Brief>
Send back all of the data, word for word.

Records for the task>
# # # # # # #

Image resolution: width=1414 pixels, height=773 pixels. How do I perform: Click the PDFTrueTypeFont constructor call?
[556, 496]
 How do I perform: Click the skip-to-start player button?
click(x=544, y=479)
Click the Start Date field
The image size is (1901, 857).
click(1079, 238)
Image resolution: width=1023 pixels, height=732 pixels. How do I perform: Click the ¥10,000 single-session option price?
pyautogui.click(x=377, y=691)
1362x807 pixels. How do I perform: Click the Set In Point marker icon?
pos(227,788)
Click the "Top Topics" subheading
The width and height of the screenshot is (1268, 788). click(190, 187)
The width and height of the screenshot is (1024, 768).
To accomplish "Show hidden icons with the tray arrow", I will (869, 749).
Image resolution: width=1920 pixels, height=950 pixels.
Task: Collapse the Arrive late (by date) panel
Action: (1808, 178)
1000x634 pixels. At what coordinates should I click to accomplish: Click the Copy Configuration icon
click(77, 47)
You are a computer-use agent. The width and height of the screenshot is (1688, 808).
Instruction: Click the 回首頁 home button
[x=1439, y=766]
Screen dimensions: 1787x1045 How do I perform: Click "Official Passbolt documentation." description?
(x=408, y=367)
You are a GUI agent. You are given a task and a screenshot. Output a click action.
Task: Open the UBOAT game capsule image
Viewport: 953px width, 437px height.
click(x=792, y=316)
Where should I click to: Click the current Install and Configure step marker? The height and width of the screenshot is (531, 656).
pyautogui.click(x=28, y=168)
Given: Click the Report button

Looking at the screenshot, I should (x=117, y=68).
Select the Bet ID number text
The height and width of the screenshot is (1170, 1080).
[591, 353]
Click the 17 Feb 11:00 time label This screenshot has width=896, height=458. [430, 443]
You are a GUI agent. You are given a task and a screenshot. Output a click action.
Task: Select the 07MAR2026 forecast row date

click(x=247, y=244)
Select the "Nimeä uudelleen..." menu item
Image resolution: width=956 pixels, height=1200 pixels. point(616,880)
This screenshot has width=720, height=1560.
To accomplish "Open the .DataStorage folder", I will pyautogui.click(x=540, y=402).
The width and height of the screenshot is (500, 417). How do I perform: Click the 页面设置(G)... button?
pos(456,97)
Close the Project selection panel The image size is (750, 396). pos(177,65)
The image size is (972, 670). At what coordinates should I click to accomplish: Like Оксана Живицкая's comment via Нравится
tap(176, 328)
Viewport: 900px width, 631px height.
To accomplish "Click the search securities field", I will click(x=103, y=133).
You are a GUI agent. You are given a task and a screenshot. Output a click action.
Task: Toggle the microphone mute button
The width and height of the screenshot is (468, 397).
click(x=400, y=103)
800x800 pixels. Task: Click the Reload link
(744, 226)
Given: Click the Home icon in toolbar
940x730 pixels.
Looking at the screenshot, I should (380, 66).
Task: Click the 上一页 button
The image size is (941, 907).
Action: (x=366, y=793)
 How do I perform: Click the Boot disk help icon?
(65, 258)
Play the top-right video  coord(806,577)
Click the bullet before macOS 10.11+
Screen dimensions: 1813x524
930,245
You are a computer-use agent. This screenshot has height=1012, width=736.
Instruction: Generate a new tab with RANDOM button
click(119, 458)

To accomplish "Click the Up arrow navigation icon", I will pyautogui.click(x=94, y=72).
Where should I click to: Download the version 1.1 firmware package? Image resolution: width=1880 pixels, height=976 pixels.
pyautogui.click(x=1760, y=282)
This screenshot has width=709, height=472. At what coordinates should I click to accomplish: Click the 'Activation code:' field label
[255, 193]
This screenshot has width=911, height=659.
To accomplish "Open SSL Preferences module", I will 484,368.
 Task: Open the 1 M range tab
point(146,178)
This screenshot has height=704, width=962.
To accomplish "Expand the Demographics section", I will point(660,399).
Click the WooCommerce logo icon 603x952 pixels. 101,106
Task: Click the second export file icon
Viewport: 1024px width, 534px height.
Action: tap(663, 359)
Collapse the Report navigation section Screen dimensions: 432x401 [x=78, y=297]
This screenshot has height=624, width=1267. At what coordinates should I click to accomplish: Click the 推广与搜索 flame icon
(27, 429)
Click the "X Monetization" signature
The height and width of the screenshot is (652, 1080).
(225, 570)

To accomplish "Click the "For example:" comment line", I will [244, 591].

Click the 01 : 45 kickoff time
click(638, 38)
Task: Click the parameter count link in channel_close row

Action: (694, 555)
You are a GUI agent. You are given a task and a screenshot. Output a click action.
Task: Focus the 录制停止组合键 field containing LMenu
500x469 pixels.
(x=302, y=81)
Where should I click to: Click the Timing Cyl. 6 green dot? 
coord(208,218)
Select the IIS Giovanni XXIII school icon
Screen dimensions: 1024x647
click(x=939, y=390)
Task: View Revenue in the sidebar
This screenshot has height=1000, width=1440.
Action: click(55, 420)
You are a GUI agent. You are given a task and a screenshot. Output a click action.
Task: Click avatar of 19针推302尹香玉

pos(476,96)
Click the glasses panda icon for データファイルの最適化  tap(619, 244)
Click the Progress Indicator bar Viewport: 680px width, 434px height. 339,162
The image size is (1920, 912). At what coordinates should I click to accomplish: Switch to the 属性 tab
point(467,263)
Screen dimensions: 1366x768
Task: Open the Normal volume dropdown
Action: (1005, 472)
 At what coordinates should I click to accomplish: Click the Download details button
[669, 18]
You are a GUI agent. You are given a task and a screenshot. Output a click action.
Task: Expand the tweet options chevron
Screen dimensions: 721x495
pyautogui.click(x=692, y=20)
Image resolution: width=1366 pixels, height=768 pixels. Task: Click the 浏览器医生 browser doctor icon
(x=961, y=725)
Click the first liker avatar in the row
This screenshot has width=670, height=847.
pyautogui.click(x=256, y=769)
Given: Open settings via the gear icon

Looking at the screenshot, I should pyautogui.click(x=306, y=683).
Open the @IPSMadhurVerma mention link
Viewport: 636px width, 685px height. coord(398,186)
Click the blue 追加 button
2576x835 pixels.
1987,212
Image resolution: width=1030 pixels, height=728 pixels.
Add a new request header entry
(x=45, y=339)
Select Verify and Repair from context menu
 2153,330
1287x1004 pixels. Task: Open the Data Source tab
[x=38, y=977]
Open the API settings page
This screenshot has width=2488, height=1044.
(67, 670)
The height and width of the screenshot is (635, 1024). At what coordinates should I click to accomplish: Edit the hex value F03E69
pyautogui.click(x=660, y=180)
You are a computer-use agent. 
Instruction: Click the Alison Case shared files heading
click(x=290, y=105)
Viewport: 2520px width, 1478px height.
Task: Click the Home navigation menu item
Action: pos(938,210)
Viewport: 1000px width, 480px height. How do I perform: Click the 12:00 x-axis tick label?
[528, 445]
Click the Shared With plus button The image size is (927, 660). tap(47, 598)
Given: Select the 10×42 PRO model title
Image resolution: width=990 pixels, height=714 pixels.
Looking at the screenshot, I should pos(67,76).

# # # # # # #

Output of the task>
Image resolution: width=1414 pixels, height=773 pixels. How do I perform: Click the PDFTrueTypeFont constructor call?
[556, 496]
 How do I perform: Click the skip-to-start player button?
click(x=544, y=479)
Click the Start Date field
The image size is (1901, 857).
click(1079, 238)
Image resolution: width=1023 pixels, height=732 pixels. How do I perform: Click the ¥10,000 single-session option price?
pyautogui.click(x=377, y=691)
1362x807 pixels. How do I perform: Click the Set In Point marker icon?
pos(227,788)
Click the "Top Topics" subheading
The width and height of the screenshot is (1268, 788). click(190, 187)
The width and height of the screenshot is (1024, 768).
To accomplish "Show hidden icons with the tray arrow", I will (869, 749).
Image resolution: width=1920 pixels, height=950 pixels.
Task: Collapse the Arrive late (by date) panel
Action: (1808, 178)
1000x634 pixels. At what coordinates should I click to accomplish: Click the Copy Configuration icon
click(77, 47)
You are a computer-use agent. The width and height of the screenshot is (1688, 808).
Instruction: Click the 回首頁 home button
[x=1439, y=766]
Screen dimensions: 1787x1045 How do I perform: Click "Official Passbolt documentation." description?
(x=408, y=367)
You are a GUI agent. You are given a task and a screenshot. Output a click action.
Task: Open the UBOAT game capsule image
Viewport: 953px width, 437px height.
click(x=792, y=316)
Where should I click to: Click the current Install and Configure step marker? The height and width of the screenshot is (531, 656).
pyautogui.click(x=28, y=168)
Given: Click the Report button

Looking at the screenshot, I should (x=117, y=68).
Select the Bet ID number text
The height and width of the screenshot is (1170, 1080).
[591, 353]
Click the 17 Feb 11:00 time label This screenshot has width=896, height=458. [430, 443]
You are a GUI agent. You are given a task and a screenshot. Output a click action.
Task: Select the 07MAR2026 forecast row date

click(x=247, y=244)
Select the "Nimeä uudelleen..." menu item
Image resolution: width=956 pixels, height=1200 pixels. point(616,880)
This screenshot has width=720, height=1560.
To accomplish "Open the .DataStorage folder", I will pyautogui.click(x=540, y=402).
The width and height of the screenshot is (500, 417). How do I perform: Click the 页面设置(G)... button?
pos(456,97)
Close the Project selection panel The image size is (750, 396). pos(177,65)
The image size is (972, 670). At what coordinates should I click to accomplish: Like Оксана Живицкая's comment via Нравится
tap(176, 328)
Viewport: 900px width, 631px height.
To accomplish "Click the search securities field", I will click(x=103, y=133).
You are a GUI agent. You are given a task and a screenshot. Output a click action.
Task: Toggle the microphone mute button
The width and height of the screenshot is (468, 397).
click(x=400, y=103)
800x800 pixels. Task: Click the Reload link
(744, 226)
Given: Click the Home icon in toolbar
940x730 pixels.
Looking at the screenshot, I should (380, 66).
Task: Click the 上一页 button
The image size is (941, 907).
Action: (x=366, y=793)
 How do I perform: Click the Boot disk help icon?
(65, 258)
Play the top-right video  coord(806,577)
Click the bullet before macOS 10.11+
Screen dimensions: 1813x524
930,245
You are a computer-use agent. This screenshot has height=1012, width=736.
Instruction: Generate a new tab with RANDOM button
click(119, 458)

To accomplish "Click the Up arrow navigation icon", I will pyautogui.click(x=94, y=72).
Where should I click to: Download the version 1.1 firmware package? Image resolution: width=1880 pixels, height=976 pixels.
pyautogui.click(x=1760, y=282)
This screenshot has width=709, height=472. At what coordinates should I click to accomplish: Click the 'Activation code:' field label
[255, 193]
This screenshot has width=911, height=659.
To accomplish "Open SSL Preferences module", I will 484,368.
 Task: Open the 1 M range tab
point(146,178)
This screenshot has height=704, width=962.
To accomplish "Expand the Demographics section", I will point(660,399).
Click the WooCommerce logo icon 603x952 pixels. 101,106
Task: Click the second export file icon
Viewport: 1024px width, 534px height.
Action: tap(663, 359)
Collapse the Report navigation section Screen dimensions: 432x401 [x=78, y=297]
This screenshot has height=624, width=1267. At what coordinates should I click to accomplish: Click the 推广与搜索 flame icon
(27, 429)
Click the "X Monetization" signature
The height and width of the screenshot is (652, 1080).
(225, 570)

To accomplish "Click the "For example:" comment line", I will [244, 591].

Click the 01 : 45 kickoff time
click(638, 38)
Task: Click the parameter count link in channel_close row

Action: (694, 555)
You are a GUI agent. You are given a task and a screenshot. Output a click action.
Task: Focus the 录制停止组合键 field containing LMenu
500x469 pixels.
(x=302, y=81)
Where should I click to: Click the Timing Cyl. 6 green dot? 
coord(208,218)
Select the IIS Giovanni XXIII school icon
Screen dimensions: 1024x647
click(x=939, y=390)
Task: View Revenue in the sidebar
This screenshot has height=1000, width=1440.
Action: click(55, 420)
You are a GUI agent. You are given a task and a screenshot. Output a click action.
Task: Click avatar of 19针推302尹香玉

pos(476,96)
Click the glasses panda icon for データファイルの最適化  tap(619, 244)
Click the Progress Indicator bar Viewport: 680px width, 434px height. 339,162
The image size is (1920, 912). At what coordinates should I click to accomplish: Switch to the 属性 tab
point(467,263)
Screen dimensions: 1366x768
Task: Open the Normal volume dropdown
Action: (1005, 472)
 At what coordinates should I click to accomplish: Click the Download details button
[669, 18]
You are a GUI agent. You are given a task and a screenshot. Output a click action.
Task: Expand the tweet options chevron
Screen dimensions: 721x495
pyautogui.click(x=692, y=20)
Image resolution: width=1366 pixels, height=768 pixels. Task: Click the 浏览器医生 browser doctor icon
(x=961, y=725)
Click the first liker avatar in the row
This screenshot has width=670, height=847.
pyautogui.click(x=256, y=769)
Given: Open settings via the gear icon

Looking at the screenshot, I should pyautogui.click(x=306, y=683).
Open the @IPSMadhurVerma mention link
Viewport: 636px width, 685px height. coord(398,186)
Click the blue 追加 button
2576x835 pixels.
1987,212
Image resolution: width=1030 pixels, height=728 pixels.
Add a new request header entry
(x=45, y=339)
Select Verify and Repair from context menu
 2153,330
1287x1004 pixels. Task: Open the Data Source tab
[x=38, y=977]
Open the API settings page
This screenshot has width=2488, height=1044.
(67, 670)
The height and width of the screenshot is (635, 1024). At what coordinates should I click to accomplish: Edit the hex value F03E69
pyautogui.click(x=660, y=180)
You are a computer-use agent. 
Instruction: Click the Alison Case shared files heading
click(x=290, y=105)
Viewport: 2520px width, 1478px height.
Task: Click the Home navigation menu item
Action: pos(938,210)
Viewport: 1000px width, 480px height. How do I perform: Click the 12:00 x-axis tick label?
[528, 445]
Click the Shared With plus button The image size is (927, 660). tap(47, 598)
Given: Select the 10×42 PRO model title
Image resolution: width=990 pixels, height=714 pixels.
Looking at the screenshot, I should pos(67,76).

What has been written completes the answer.